Where the line with "Where should I click to: Click the Poly" appears below, start writing out lines exactly, and finish with the line with "This screenshot has height=924, width=1315.", which is included; write out nothing else.

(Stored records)
┌──

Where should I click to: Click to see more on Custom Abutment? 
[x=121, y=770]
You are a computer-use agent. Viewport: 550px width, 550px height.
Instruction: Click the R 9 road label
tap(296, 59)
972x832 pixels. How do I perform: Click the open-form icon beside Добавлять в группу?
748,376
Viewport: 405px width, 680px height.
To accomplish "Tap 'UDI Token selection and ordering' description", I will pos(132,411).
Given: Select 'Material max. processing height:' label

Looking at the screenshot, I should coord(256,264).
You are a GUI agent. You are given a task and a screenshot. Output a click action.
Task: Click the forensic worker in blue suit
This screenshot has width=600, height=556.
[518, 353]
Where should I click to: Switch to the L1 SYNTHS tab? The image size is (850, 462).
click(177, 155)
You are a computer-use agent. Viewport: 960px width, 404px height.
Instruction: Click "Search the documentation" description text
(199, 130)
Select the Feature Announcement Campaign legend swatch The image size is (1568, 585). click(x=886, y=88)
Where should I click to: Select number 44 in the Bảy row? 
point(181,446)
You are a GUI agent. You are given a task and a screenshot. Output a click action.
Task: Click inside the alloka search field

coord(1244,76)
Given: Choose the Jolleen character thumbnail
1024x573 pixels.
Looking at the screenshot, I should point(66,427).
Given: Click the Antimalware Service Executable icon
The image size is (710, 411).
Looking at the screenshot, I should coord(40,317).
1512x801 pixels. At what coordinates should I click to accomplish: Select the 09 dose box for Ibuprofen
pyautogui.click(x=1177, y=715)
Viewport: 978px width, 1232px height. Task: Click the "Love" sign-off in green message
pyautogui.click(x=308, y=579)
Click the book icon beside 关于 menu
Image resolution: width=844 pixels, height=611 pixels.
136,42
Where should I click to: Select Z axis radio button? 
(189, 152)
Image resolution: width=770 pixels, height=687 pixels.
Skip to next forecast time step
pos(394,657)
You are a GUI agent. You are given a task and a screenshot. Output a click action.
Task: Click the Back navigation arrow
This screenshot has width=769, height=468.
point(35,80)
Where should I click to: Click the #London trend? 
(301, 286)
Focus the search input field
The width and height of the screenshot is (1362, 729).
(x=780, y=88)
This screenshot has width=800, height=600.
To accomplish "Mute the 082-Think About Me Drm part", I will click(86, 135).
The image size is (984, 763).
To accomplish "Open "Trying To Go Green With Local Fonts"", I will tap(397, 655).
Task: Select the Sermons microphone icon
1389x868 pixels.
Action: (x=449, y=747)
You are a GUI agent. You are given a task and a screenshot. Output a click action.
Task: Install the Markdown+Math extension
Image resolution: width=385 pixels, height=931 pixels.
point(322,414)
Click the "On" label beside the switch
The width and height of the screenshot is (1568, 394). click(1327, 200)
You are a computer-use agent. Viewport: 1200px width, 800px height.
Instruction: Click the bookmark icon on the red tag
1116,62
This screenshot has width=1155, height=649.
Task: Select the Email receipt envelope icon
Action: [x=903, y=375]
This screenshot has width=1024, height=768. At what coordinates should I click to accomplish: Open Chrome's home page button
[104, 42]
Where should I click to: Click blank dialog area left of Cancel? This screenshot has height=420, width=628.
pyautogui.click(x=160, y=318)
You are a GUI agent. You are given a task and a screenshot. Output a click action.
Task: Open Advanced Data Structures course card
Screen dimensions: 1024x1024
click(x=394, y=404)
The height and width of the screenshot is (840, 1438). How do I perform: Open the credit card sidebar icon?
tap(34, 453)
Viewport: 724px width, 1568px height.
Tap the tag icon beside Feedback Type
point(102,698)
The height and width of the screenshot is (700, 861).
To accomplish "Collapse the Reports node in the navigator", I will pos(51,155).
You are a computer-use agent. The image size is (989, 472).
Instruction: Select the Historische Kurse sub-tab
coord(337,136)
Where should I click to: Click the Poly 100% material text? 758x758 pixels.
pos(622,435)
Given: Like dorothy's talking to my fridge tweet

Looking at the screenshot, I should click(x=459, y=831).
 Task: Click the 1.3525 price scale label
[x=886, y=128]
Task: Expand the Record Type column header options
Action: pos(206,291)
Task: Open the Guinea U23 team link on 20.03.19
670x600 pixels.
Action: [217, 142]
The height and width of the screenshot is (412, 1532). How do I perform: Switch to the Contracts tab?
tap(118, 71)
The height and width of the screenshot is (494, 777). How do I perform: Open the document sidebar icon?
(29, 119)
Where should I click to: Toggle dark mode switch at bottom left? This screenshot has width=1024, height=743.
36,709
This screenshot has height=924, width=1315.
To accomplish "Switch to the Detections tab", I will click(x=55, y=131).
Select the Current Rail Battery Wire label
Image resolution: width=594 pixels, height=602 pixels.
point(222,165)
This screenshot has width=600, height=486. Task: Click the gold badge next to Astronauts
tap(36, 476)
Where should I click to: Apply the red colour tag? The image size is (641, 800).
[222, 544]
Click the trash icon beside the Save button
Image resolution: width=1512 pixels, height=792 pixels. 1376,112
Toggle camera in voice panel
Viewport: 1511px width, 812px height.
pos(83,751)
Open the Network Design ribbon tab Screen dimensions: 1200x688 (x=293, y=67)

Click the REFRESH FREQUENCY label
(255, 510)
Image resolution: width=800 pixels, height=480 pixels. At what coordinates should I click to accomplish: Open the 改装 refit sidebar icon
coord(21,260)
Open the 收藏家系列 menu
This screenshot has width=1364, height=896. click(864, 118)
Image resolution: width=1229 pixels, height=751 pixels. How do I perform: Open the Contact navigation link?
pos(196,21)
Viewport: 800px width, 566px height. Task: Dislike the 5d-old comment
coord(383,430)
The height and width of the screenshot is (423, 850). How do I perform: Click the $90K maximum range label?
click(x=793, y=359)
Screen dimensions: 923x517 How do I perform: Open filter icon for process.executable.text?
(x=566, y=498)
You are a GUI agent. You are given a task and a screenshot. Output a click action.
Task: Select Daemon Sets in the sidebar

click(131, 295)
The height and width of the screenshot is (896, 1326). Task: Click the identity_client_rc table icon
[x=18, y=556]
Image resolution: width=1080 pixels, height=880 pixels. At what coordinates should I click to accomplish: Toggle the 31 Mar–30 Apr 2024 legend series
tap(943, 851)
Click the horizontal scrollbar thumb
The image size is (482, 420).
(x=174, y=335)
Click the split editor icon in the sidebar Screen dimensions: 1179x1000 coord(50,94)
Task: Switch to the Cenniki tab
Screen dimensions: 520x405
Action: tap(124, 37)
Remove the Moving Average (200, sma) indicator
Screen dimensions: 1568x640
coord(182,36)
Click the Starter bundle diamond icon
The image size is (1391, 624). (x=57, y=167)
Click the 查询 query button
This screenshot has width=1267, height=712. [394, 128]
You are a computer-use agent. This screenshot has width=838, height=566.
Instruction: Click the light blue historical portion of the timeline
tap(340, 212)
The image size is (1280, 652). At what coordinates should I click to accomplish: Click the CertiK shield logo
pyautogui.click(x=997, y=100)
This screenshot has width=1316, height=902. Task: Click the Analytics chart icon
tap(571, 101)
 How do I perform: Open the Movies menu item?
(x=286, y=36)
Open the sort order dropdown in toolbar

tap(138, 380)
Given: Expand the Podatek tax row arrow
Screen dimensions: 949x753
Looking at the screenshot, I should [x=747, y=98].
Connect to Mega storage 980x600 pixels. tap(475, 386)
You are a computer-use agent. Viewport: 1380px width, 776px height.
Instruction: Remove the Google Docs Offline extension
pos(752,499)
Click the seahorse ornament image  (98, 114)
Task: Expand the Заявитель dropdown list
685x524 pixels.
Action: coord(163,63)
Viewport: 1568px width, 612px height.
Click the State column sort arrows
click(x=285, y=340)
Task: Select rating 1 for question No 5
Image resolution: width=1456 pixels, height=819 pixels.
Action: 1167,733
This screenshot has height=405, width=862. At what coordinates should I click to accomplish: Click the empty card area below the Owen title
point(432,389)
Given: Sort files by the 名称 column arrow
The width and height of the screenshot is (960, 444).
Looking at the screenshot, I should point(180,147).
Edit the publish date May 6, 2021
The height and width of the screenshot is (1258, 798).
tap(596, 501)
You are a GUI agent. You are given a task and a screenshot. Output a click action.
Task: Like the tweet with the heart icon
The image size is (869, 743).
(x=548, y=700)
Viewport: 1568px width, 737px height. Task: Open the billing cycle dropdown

└──

● Task response:
Where should I click to: Click the Poly 100% material text? 758x758 pixels.
pos(622,435)
Given: Like dorothy's talking to my fridge tweet

Looking at the screenshot, I should click(x=459, y=831).
 Task: Click the 1.3525 price scale label
[x=886, y=128]
Task: Expand the Record Type column header options
Action: pos(206,291)
Task: Open the Guinea U23 team link on 20.03.19
670x600 pixels.
Action: [217, 142]
The height and width of the screenshot is (412, 1532). How do I perform: Switch to the Contracts tab?
tap(118, 71)
The height and width of the screenshot is (494, 777). How do I perform: Open the document sidebar icon?
(29, 119)
Where should I click to: Toggle dark mode switch at bottom left? This screenshot has width=1024, height=743.
36,709
This screenshot has height=924, width=1315.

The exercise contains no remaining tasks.